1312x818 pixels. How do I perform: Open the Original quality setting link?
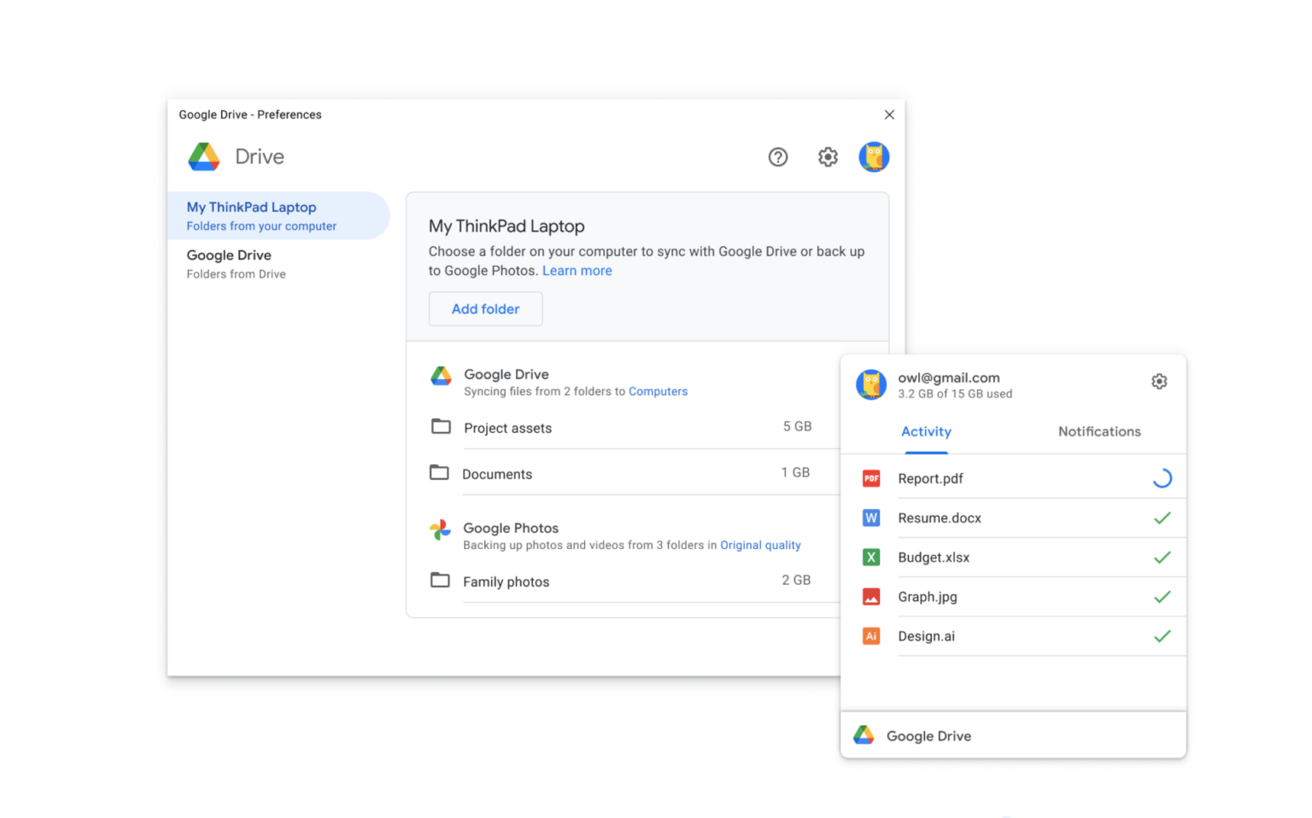[759, 545]
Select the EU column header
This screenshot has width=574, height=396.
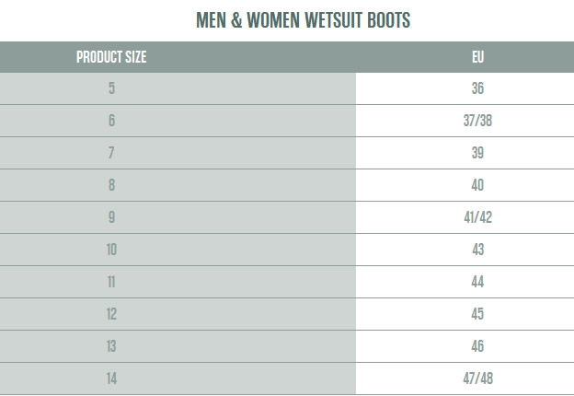point(477,57)
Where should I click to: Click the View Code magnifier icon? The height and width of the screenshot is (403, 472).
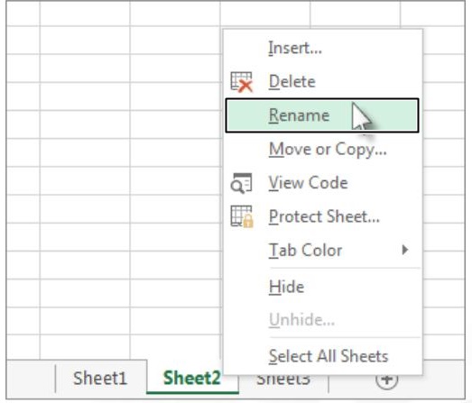[x=241, y=183]
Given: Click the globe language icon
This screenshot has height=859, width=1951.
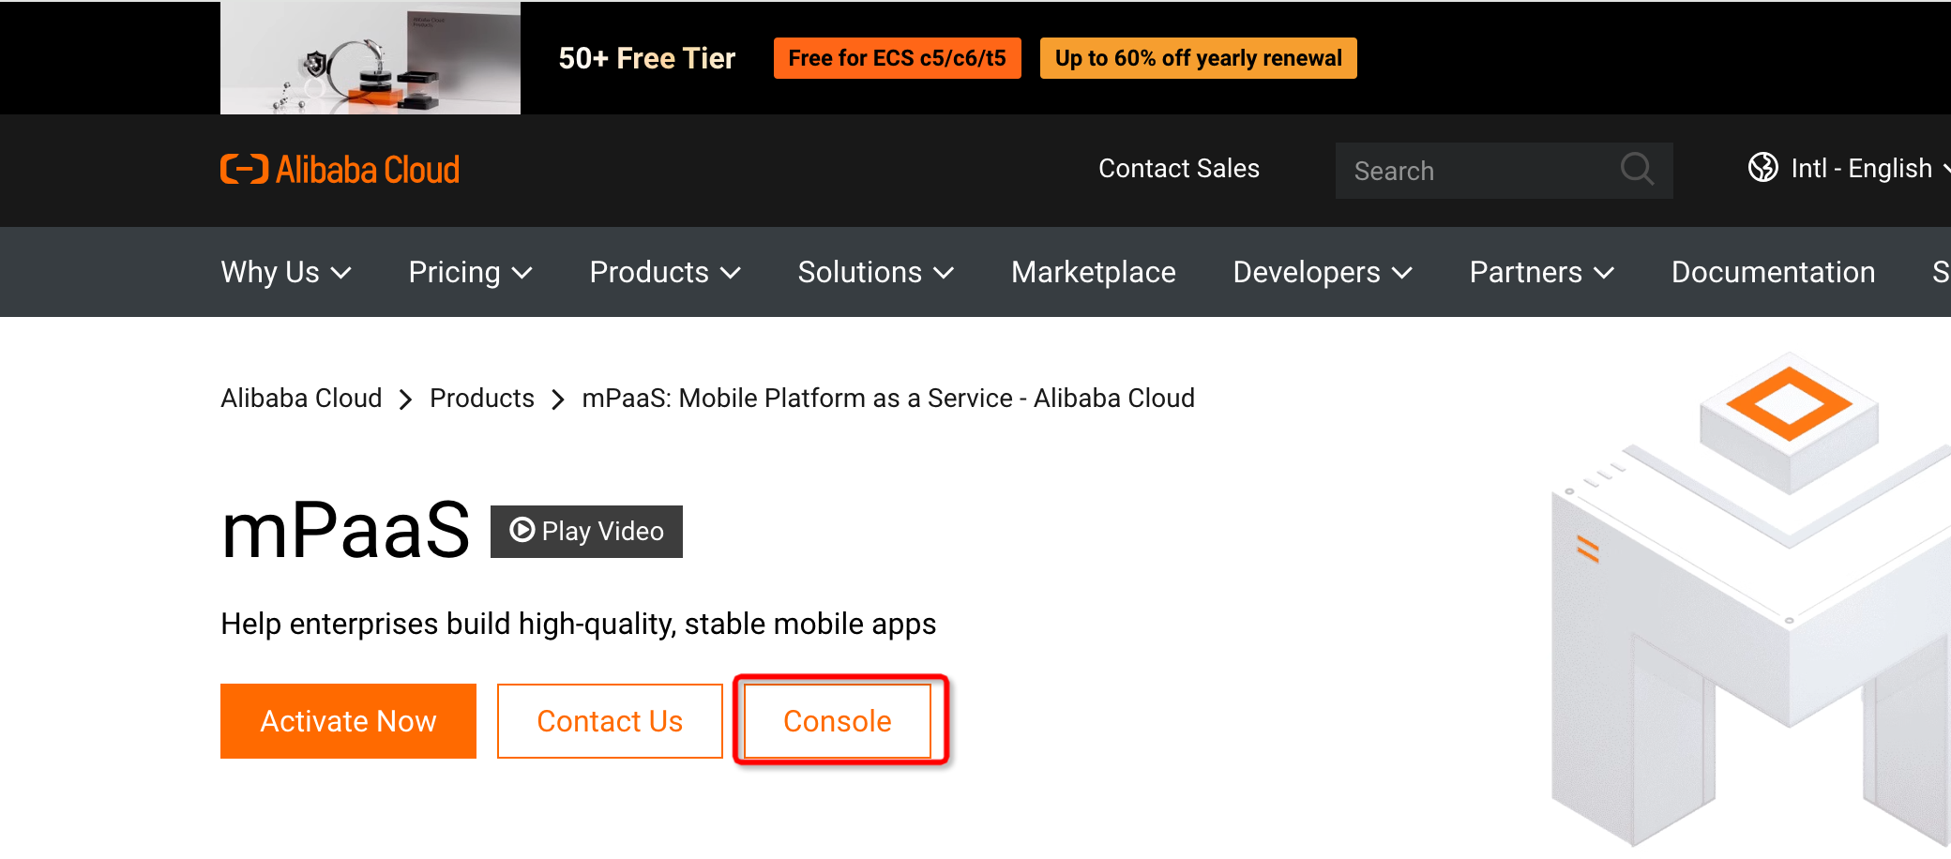Looking at the screenshot, I should coord(1762,168).
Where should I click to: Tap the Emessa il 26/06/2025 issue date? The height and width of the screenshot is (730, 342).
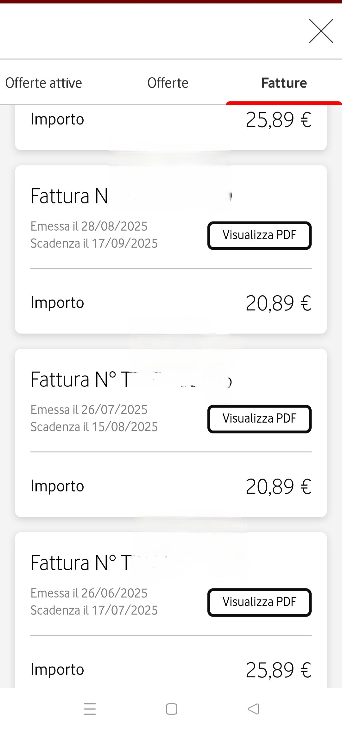point(89,593)
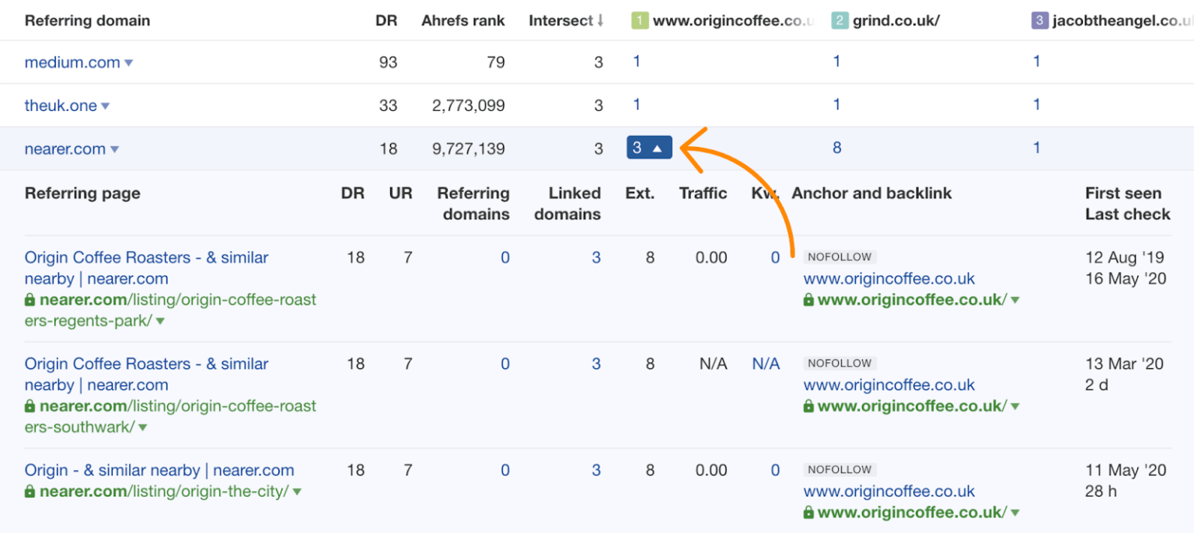Click the padlock icon on the regents-park listing URL

pos(31,299)
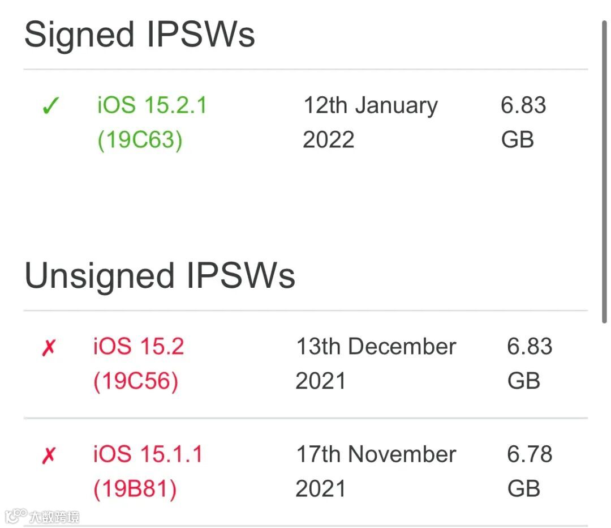
Task: Click the vertical scrollbar thumb
Action: [605, 170]
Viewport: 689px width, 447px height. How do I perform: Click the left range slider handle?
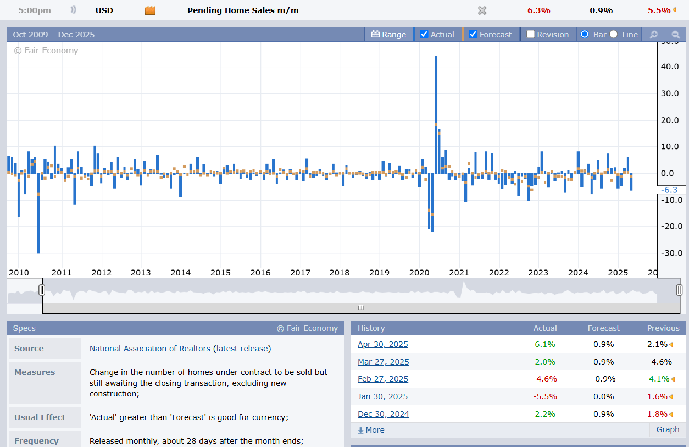point(42,290)
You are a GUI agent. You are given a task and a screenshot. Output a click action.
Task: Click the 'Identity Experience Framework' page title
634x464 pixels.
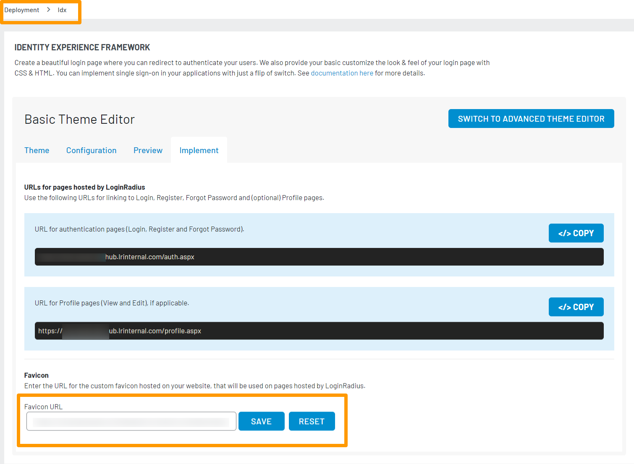tap(82, 47)
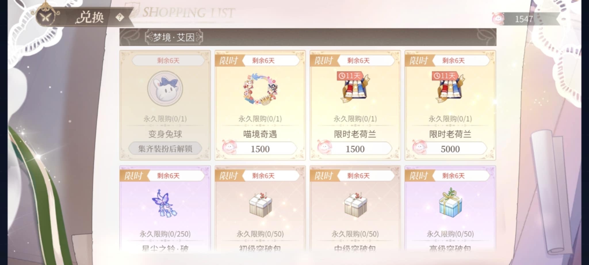Select the 变身兔球 bunny icon
The width and height of the screenshot is (589, 265).
tap(165, 89)
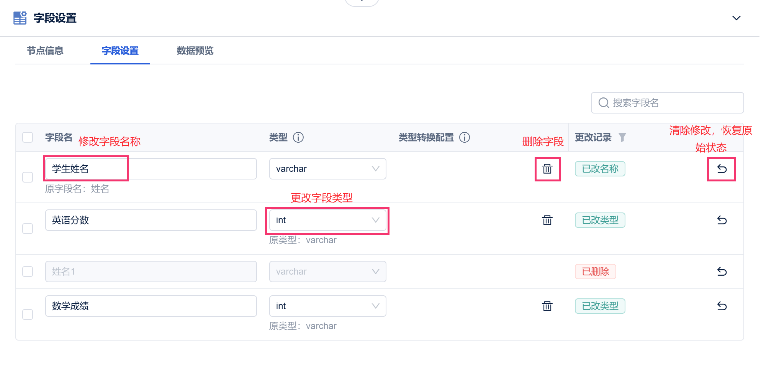Screen dimensions: 761x377
Task: Collapse the 字段设置 panel with chevron
Action: pyautogui.click(x=736, y=18)

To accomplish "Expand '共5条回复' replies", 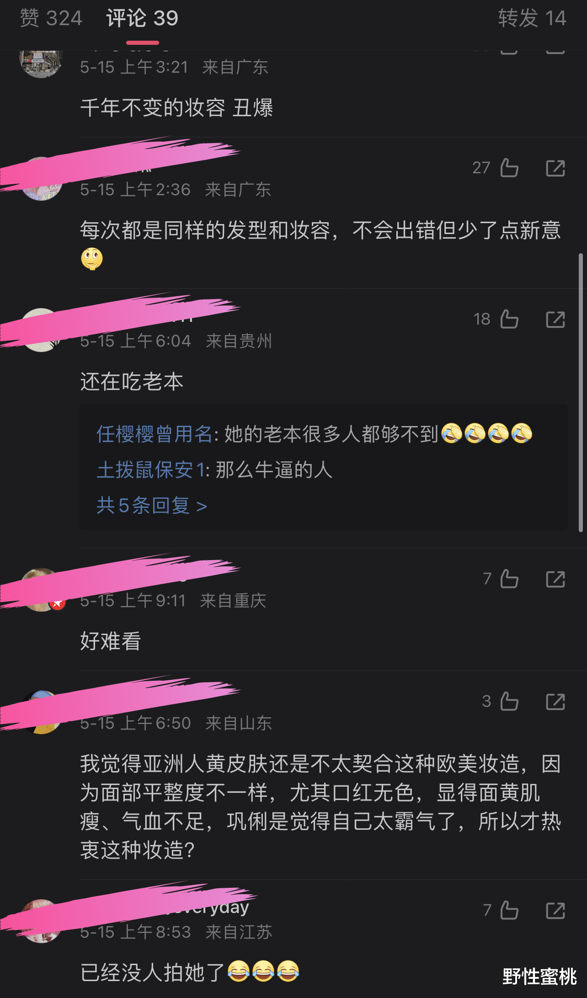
-------------------------
How to complete this task: Transcribe each entry above without alteration, but keep the pictures out.

Answer for this exercise:
1312x818 pixels. How do I perform: Open the Original quality setting link?
[759, 545]
Select the EU column header
This screenshot has width=574, height=396.
point(477,57)
Where should I click to: Click the View Code magnifier icon? The height and width of the screenshot is (403, 472).
[x=241, y=183]
Given: Click the globe language icon
This screenshot has height=859, width=1951.
Looking at the screenshot, I should coord(1762,168).
Where should I click to: Tap the Emessa il 26/06/2025 issue date? The height and width of the screenshot is (730, 342).
point(89,593)
Click the padlock icon on the regents-park listing URL

pos(31,299)
Task: Click the vertical scrollbar thumb
Action: [605, 170]
Viewport: 689px width, 447px height. How do I perform: Click the left range slider handle?
point(42,290)
You are a GUI agent. You are given a task and a screenshot. Output a click action.
Task: Click the 'Identity Experience Framework' page title
634x464 pixels.
tap(82, 47)
Select the 变身兔球 bunny icon
The width and height of the screenshot is (589, 265).
tap(165, 89)
Screen dimensions: 761x377
Task: Collapse the 字段设置 panel with chevron
Action: pyautogui.click(x=736, y=18)

To accomplish "Expand '共5条回复' replies", 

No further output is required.